When doing code-to-name look-ups there is minimal pain; when doing name-to-code lookup, the current code must read each k/v pair in an override table (pairs()) until it stumbles upon the input name. Large tables take longer. I have thought about modifying Module:Language/data/ISO 639 name to code/make so that it includes override data in Module:Language/data/ISO 639 name to code. Doing that would change the laborious name-search to a simple lookup.
I see. Well, your idea for the refactor sounds good, so it can wait til whenever you do that. Is the dab fixes not being done also for the same reasons? --Gonnym (talk) 12:22, 27 August 2020 (UTC)[reply]

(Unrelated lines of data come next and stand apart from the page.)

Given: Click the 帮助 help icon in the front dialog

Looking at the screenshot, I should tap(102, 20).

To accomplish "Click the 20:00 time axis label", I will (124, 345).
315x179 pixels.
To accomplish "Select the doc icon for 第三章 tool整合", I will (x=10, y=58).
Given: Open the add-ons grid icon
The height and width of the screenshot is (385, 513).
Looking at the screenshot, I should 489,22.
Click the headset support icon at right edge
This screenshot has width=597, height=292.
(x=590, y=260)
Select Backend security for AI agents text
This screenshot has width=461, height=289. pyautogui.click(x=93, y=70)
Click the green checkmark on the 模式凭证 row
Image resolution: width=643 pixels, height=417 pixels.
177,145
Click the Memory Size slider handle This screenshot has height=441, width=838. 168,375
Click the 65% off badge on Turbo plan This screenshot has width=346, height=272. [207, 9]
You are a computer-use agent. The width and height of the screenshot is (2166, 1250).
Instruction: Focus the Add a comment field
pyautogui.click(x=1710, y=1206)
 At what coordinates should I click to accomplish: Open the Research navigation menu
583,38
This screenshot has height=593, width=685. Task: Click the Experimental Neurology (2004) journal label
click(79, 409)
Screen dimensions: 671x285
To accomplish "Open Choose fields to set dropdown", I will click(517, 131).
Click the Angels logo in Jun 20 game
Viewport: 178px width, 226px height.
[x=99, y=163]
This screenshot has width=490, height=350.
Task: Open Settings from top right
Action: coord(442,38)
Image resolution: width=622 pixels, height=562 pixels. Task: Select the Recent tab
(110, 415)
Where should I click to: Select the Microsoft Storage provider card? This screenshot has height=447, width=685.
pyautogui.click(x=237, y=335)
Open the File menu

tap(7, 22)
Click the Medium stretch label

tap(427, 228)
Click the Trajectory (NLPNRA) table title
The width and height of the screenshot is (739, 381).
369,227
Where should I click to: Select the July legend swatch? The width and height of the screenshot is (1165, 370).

Partly; if there isn't a need ... Additionally, the dab list is complicated so is a pain to figure out. For example:
{{#invoke:ISO 639 name/sandbox|iso_639_code_to_name|link=yes|amy}} → Ami – probably override to Marranj language
{{#invoke:ISO 639 name/sandbox|iso_639_code_to_name|link=yes|hbo}} → Ancient Hebrew – no clearly obvious article as a link target
{{#invoke:ISO 639 name/sandbox|iso_639_code_to_name|link=yes|toi}} → Tonga – override in the article_name{} table
I suppose that one way around the dab issue is to modify |link=: if |link=<article title> (any value that is not yes) link with that.
It is unbelievable to say that your user page does not exist, you operate a bot and are an administrator. I will present you with one of the biggest honours ever.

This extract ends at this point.